ASSIGNMENT – From the line that contains "Image resolution: width=249" through the end of the records below, write out each line exactly as it appears, but not the pictures.

Collected data –
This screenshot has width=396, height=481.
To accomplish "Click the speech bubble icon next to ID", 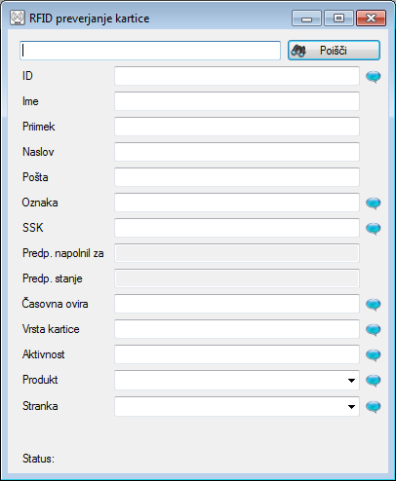I will pyautogui.click(x=374, y=77).
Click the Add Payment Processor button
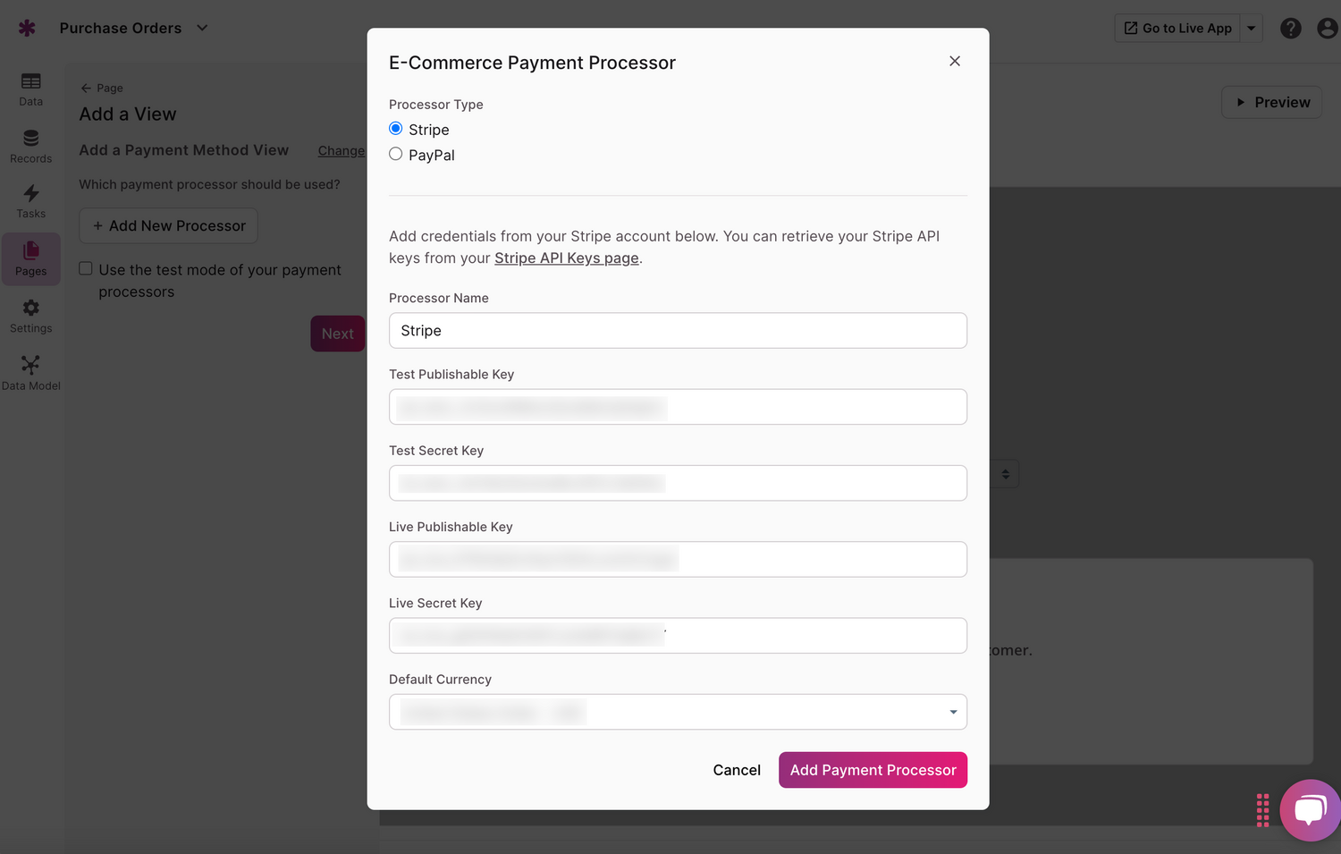The width and height of the screenshot is (1341, 854). click(x=872, y=769)
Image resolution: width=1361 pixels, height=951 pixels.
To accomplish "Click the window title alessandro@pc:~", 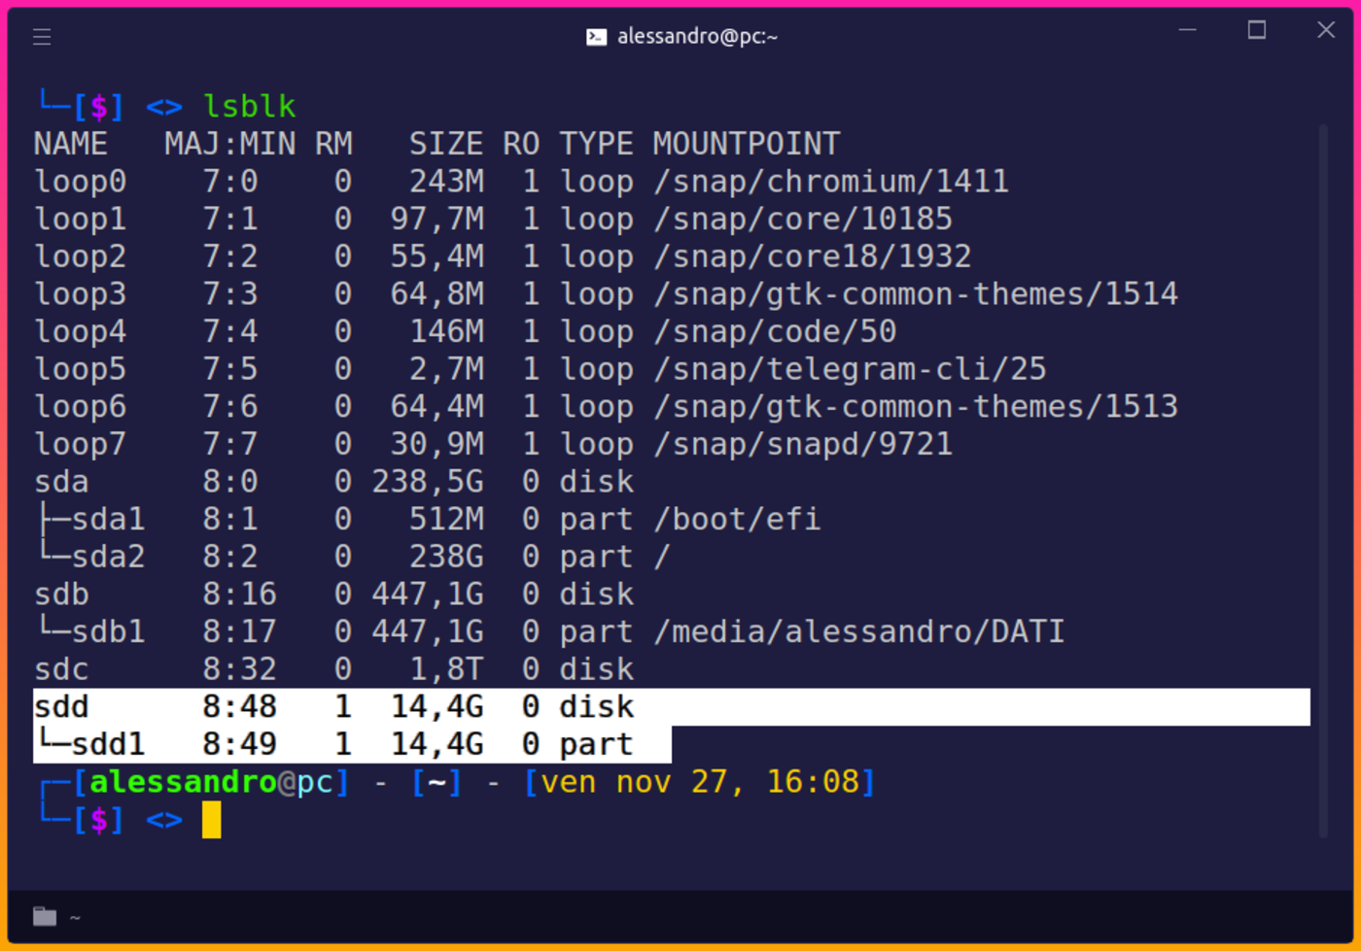I will 697,37.
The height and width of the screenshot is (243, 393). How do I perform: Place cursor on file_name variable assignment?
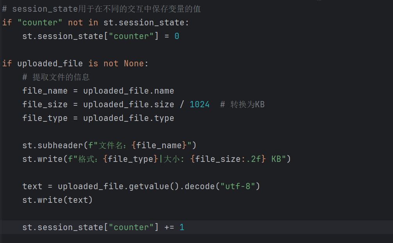tap(45, 91)
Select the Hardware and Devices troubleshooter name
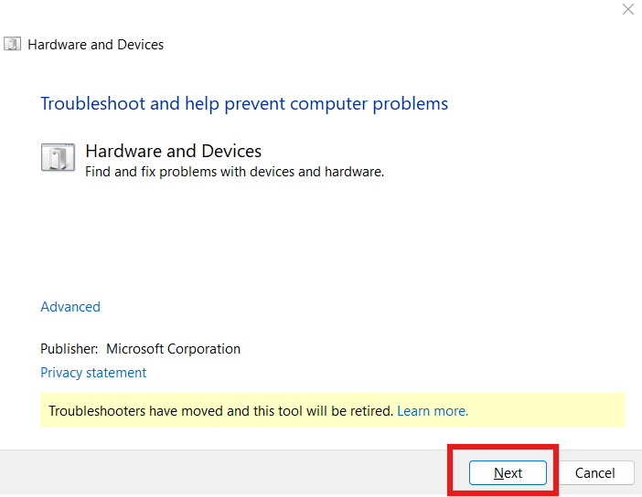This screenshot has height=497, width=642. point(173,151)
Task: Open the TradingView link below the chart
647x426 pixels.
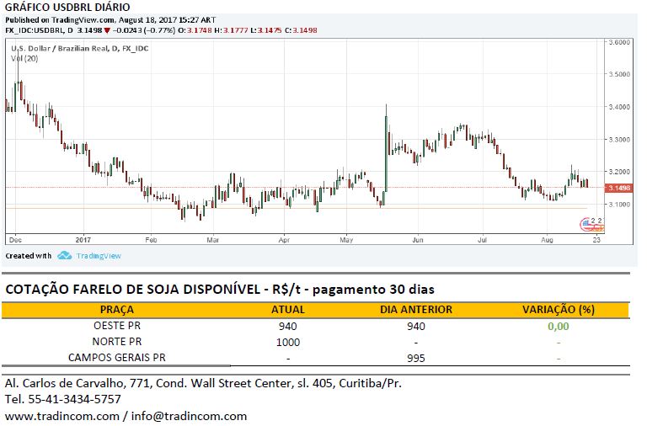Action: click(99, 256)
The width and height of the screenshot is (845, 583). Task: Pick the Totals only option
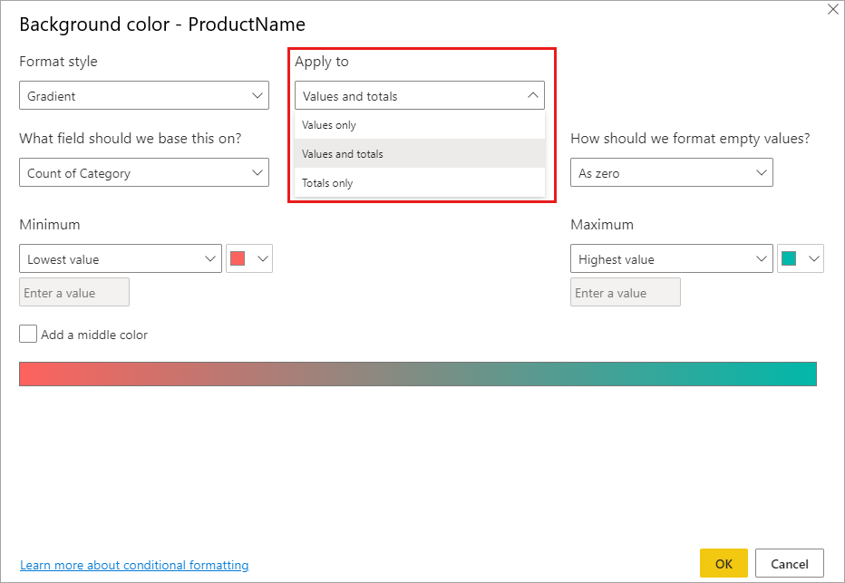pyautogui.click(x=419, y=182)
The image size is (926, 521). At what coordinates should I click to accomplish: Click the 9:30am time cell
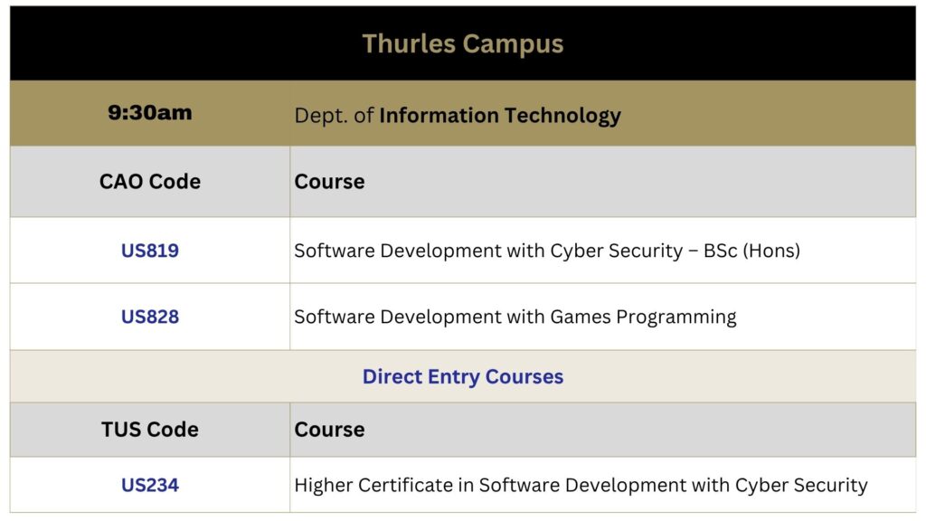[x=150, y=112]
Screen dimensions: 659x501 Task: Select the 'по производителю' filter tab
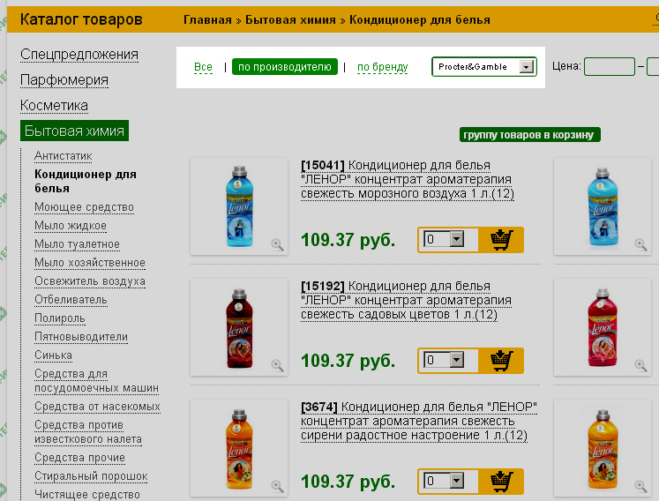[285, 67]

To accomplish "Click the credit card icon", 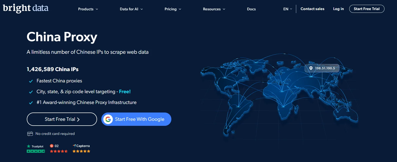I will click(x=30, y=134).
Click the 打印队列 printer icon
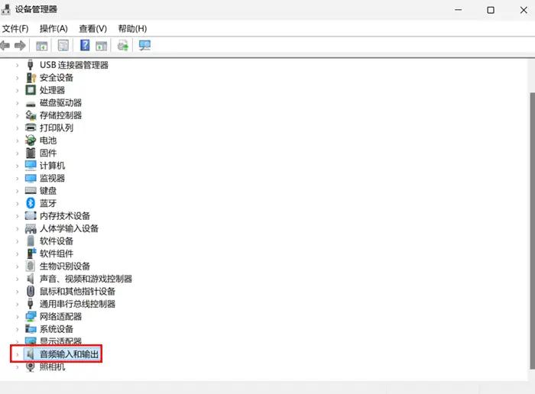 (31, 128)
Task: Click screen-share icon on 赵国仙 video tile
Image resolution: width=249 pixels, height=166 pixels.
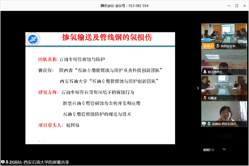Action: pos(204,124)
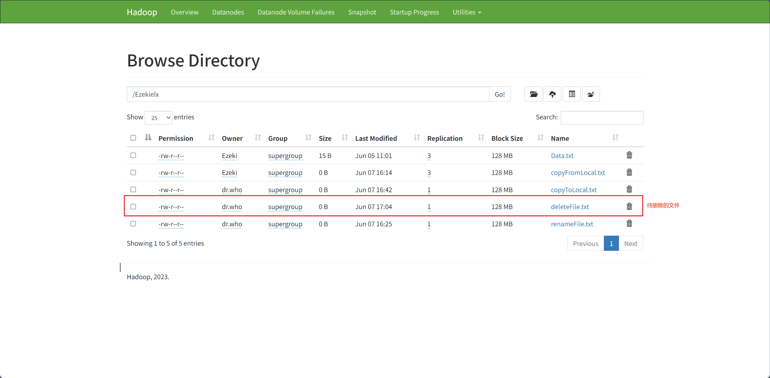770x378 pixels.
Task: Open the Show entries count dropdown
Action: pyautogui.click(x=159, y=118)
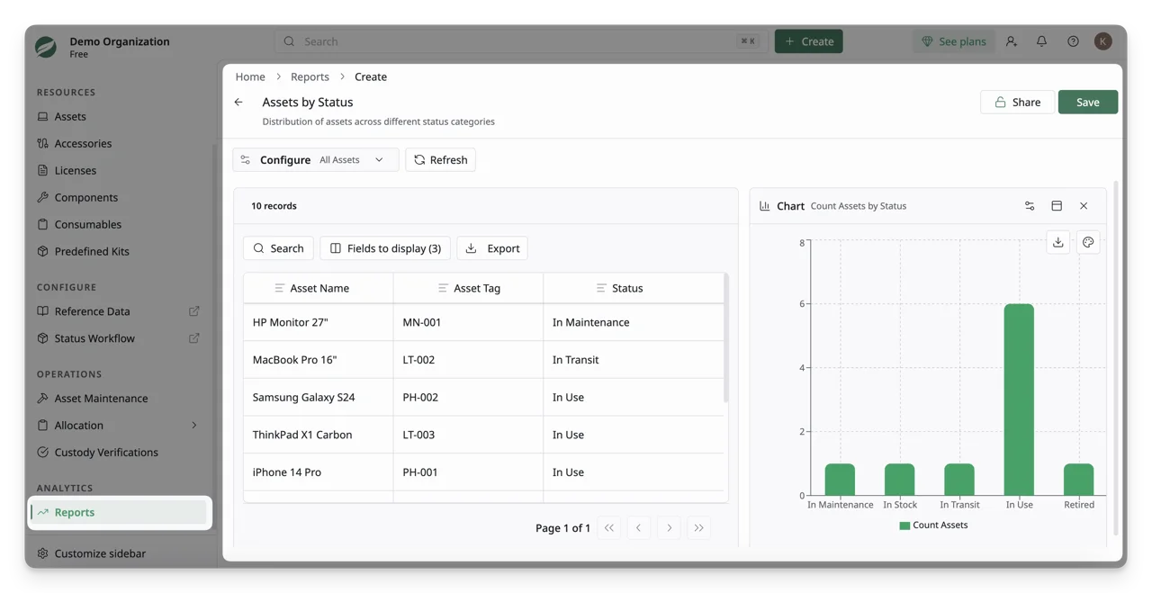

TASK OUTPUT –
Image resolution: width=249 pixels, height=166 pixels.
Action: pos(204,124)
770x378 pixels.
Task: Open the Show entries count dropdown
Action: pyautogui.click(x=159, y=118)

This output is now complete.